As the CA puts it, the appeal involves an important point of law regarding revocation of patents, and who has the original jurisdiction to revoke a patent in what circumstances, and the judgment does indeed help to clarify this aspect.
However, the CA’s comments that a patent should be revoked if all the independent claims were found to be invalid are indeed puzzling. This scenario is elaborated at  of the CA judgement appended in part below.
 If the HC finds in the defendant’s favour that the independent claims are invalid, it follows that the dependent claims must also fall. This is because, as the nomenclature suggests, dependent claims (or “subsidiary claims”) refer back to the independent claim and incorporate all its features (see Lee Tat Cheng v Maka GPS Technologies Pte Ltd  3 SLR 1334 at ). This would be so even if the defendant did not challenge specifically the validity of the dependent claims in its defence. Thus, in practical terms, once the defendant succeeds in establishing that all the independent claims in a patent are invalid, the dependent claims must necessarily fall away and the patent as a whole must be regarded as invalid. In such circumstances, it would also be proper for the HC to exercise its power to order that the patent be revoked.

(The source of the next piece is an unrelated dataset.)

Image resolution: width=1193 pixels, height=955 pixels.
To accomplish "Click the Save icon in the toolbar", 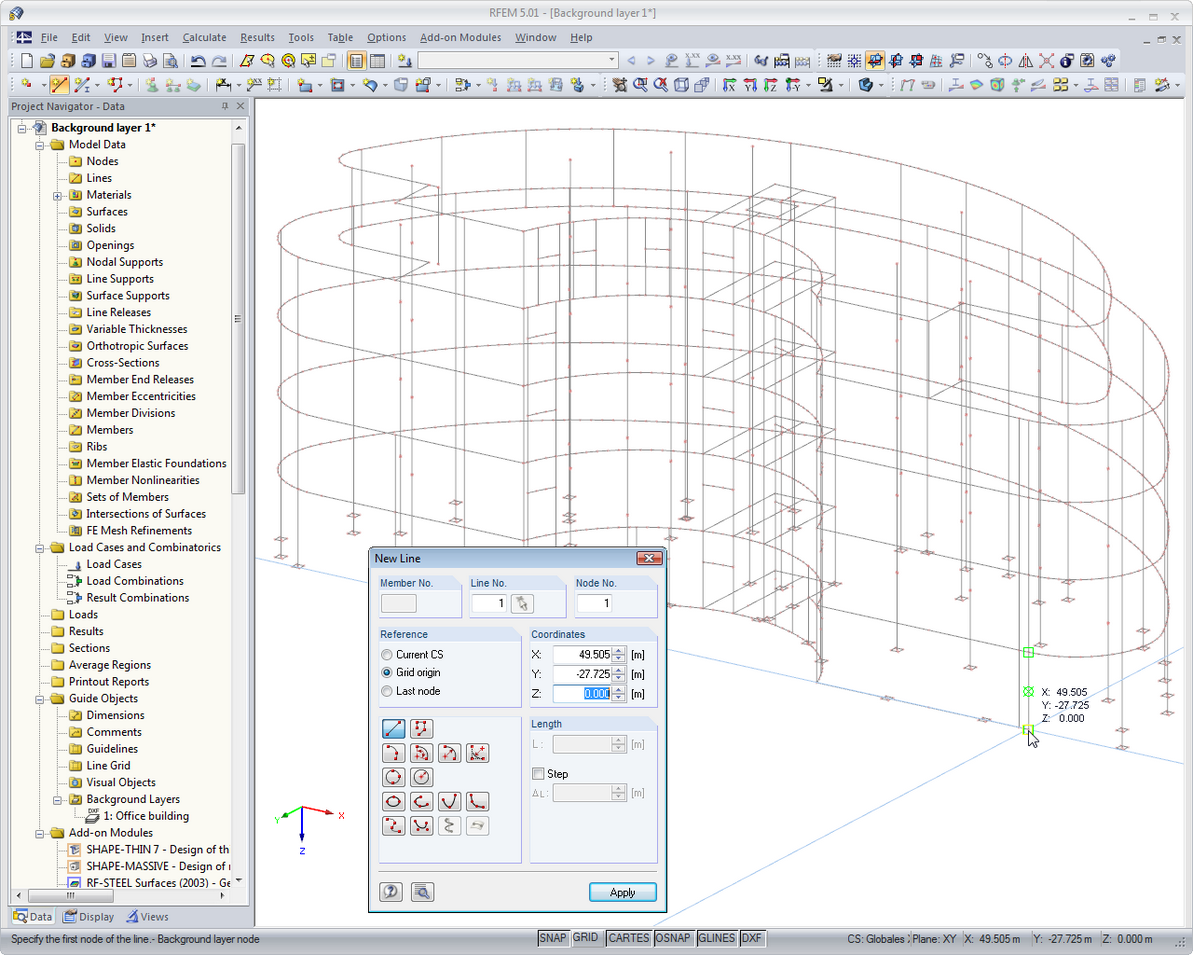I will pos(108,60).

It is submitted that the CA’s comments that once an independent claim is invalidated, its dependent claims are automatically invalidated simply by virtue of dependency cannot be right, and indeed contradict the well-established patent practice and examination guidelines that each claim (including dependent claims) stand on its own. If the CA’s comments are correct, there would hardly be any use of Section 70 SGPA which relates to relief for infringement for a partially valid patent.
It is also interesting that the CA referred to the ‘Lee Tat Cheng v Maka GPS Technologies Pte Ltd‘ case to arrive at its comments, as that case seems to suggest otherwise. Referring to paragraph  of that case:
 I accept that it may well be correct for a court, in assessing the validity of the first or what may loosely be called the "independent claim”, to obtain guidance from the "dependent claims” or "subsidiary claims” which refer back to the independent claim and incorporates all its features, as an aid to interpreting the proper scope of the independent claim. But it does not follow that the novelty of subsequent claims must ipso facto stand or fall on the fate of the independent claim. Much will depend on the scope of the invention as set out in the subsequent claims. The label "dependent claim” or "subsidiary claim” should not distract the court from the enquiry which it is tasked to undertake, which is whether the elements or features in the subsequent claim(s) taken together with the invention as set out in the preceding claim meet the requirements of novelty.
The judge in the Lee Tat Cheng case clearly understood that the validity of the dependent claims is not dependent on the independent claims, and the dependent claims stand on their own even if the independent claims fall.
Additionally, it can also be inferred, especially from the third scenario, that there appears to be an advantage to the patentee if he does not assert all the independent claims in infringement proceedings. Doing so would avoid the risk of the HC revoking the patent since the defendant cannot challenge the unasserted independent claims and the defendant would be placed with the responsibility to initiate revocation proceedings before the Registrar.
While there is now more clarity under what circumstances a defendant may revoke a patent, it will be interesting to see if the courts (and certainly the IPOS in subsequent proceedings) follow the CA’s legal principle that a patent should be revoked if all the independent claims are found to be invalid, regardless of the validity of the dependent claims.